Pokemon is a great game by itself, but when you realize that not all of the ‘mon are available in one game, trading is required for completion, and some pokemon aren’t available without either hacking or going to a Toys ‘R Us in 1997, you start to see how insidious this game can be. Figuring he could finally complete the game with an Arduino, [Pepijn] decided to build a pokemon storage system.
This build was inspired by an earlier post that also spoofed trades. Instead of building this project around a high-power micro, [Pepijn] decided to use an Arduino. The protocol Game Boys use to communicate with each other is extremely well documented, although that’s only half the battle. Each game using the link cable used specialized data structures for transfer, and after grepping through a disassembled Pokemon ROM, [Pepijn] figured out how everything worked.
The completed hardware keeps one Pokemon in the EEPROM of an Arduino. It’s not very fast if you want to catch all 151 Pokemon in the Gen 1 games, but any way you look at it, you’re going to be catching a lot of Magikarp anyway.
Gotta Catch ’em All~
well looks like he can finally get all of them, at least if he uses the glitch that lets you catch mew.
I love how I still see Gameboy stuff on here.
Thanks folks!
Bill’s Arduino….I see what you did there.
nice :)
Is it possible to just “write” any pokemon into the Arduino?

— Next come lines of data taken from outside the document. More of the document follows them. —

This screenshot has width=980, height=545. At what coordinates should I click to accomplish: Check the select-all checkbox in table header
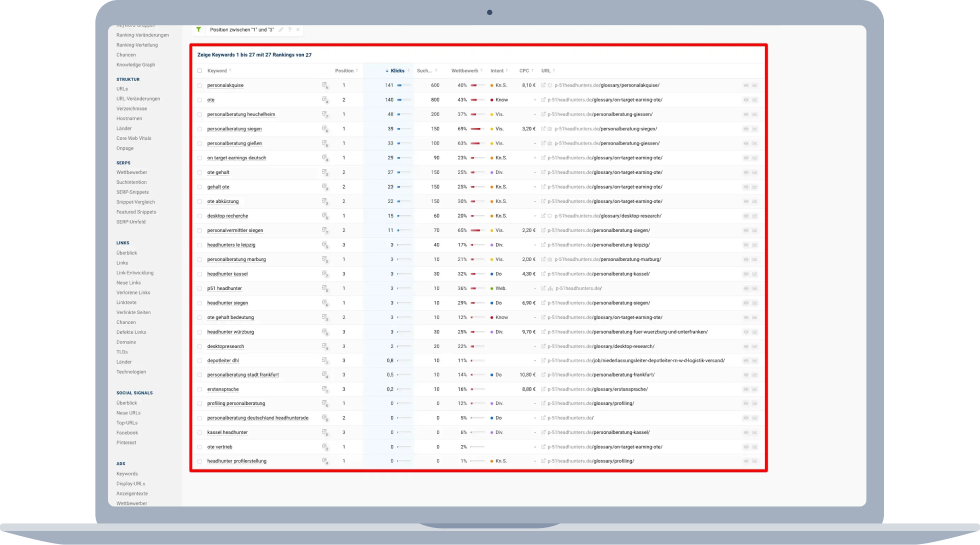coord(199,71)
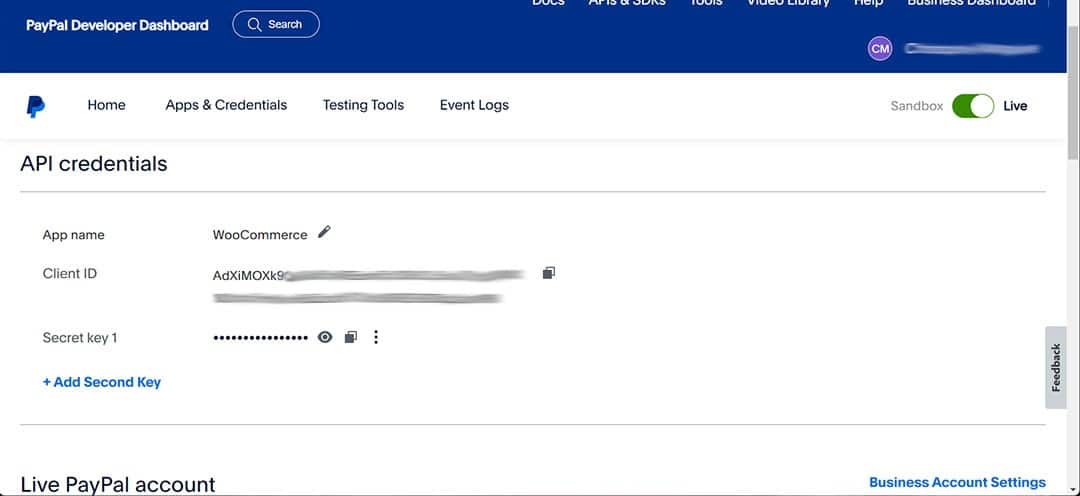Open three-dot options menu for Secret key 1
Image resolution: width=1080 pixels, height=496 pixels.
376,338
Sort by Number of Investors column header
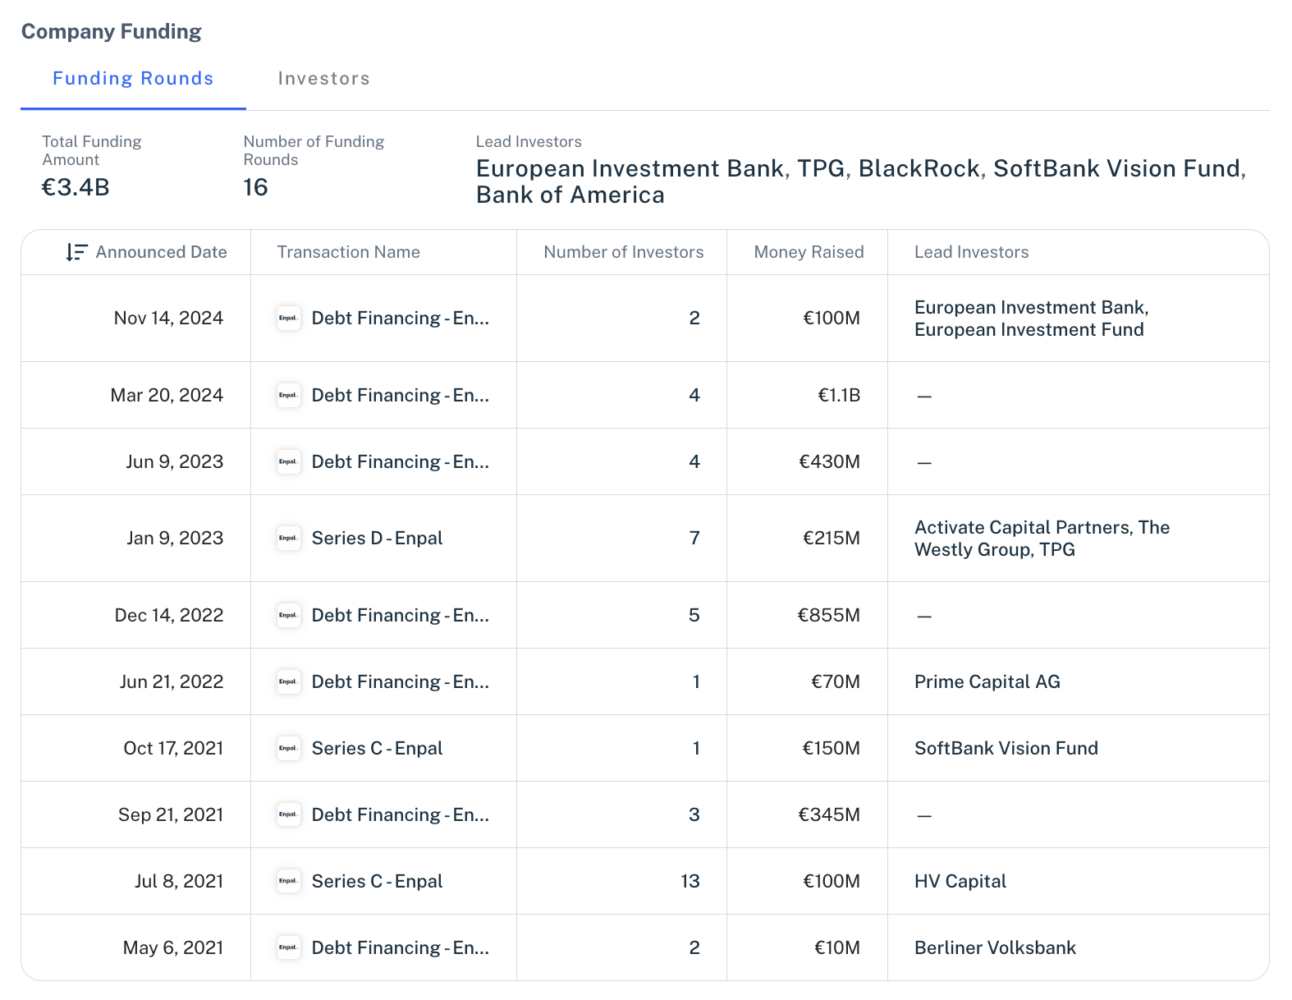 623,252
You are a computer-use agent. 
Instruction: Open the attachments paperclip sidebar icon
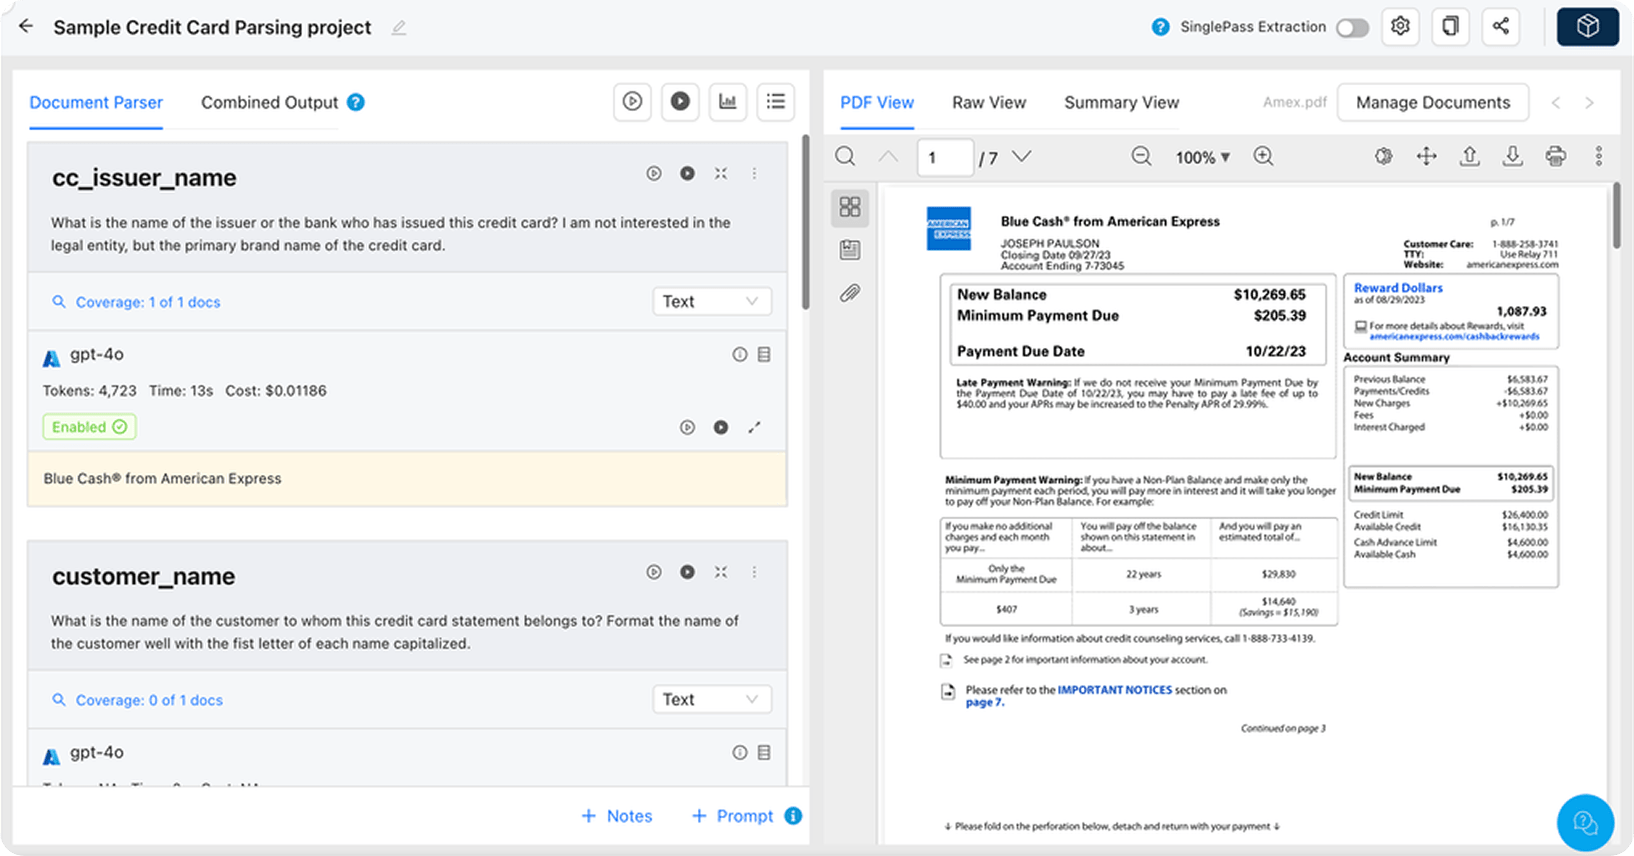pyautogui.click(x=850, y=293)
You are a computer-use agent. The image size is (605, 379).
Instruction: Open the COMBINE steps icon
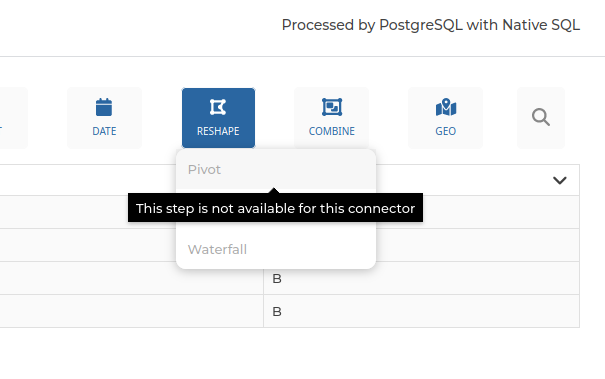tap(332, 107)
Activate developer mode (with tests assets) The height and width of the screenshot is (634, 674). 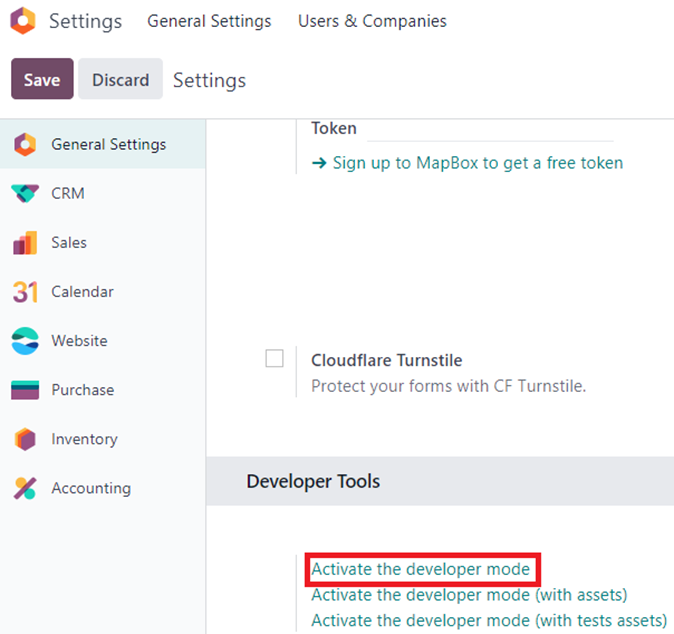click(x=489, y=621)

Just generate a pokemon and transfer to any game cart you want…
Yes, that’s trivial.
Yeah, I just linked two emulators over Visual Boy Advance’s IP “Link Cable”. (Then restored an earlier CPU state on the one that lost the good Pokemon.)
if this can be put into a pokeball form, then there is an extra box of win waiting for him/someone.
I feel like this should be a fairly trivial feature to implement, but imagine being able to trade old-school pokemon over IP? This could be a big boost in dedicated communities who are still faithful to their old systems.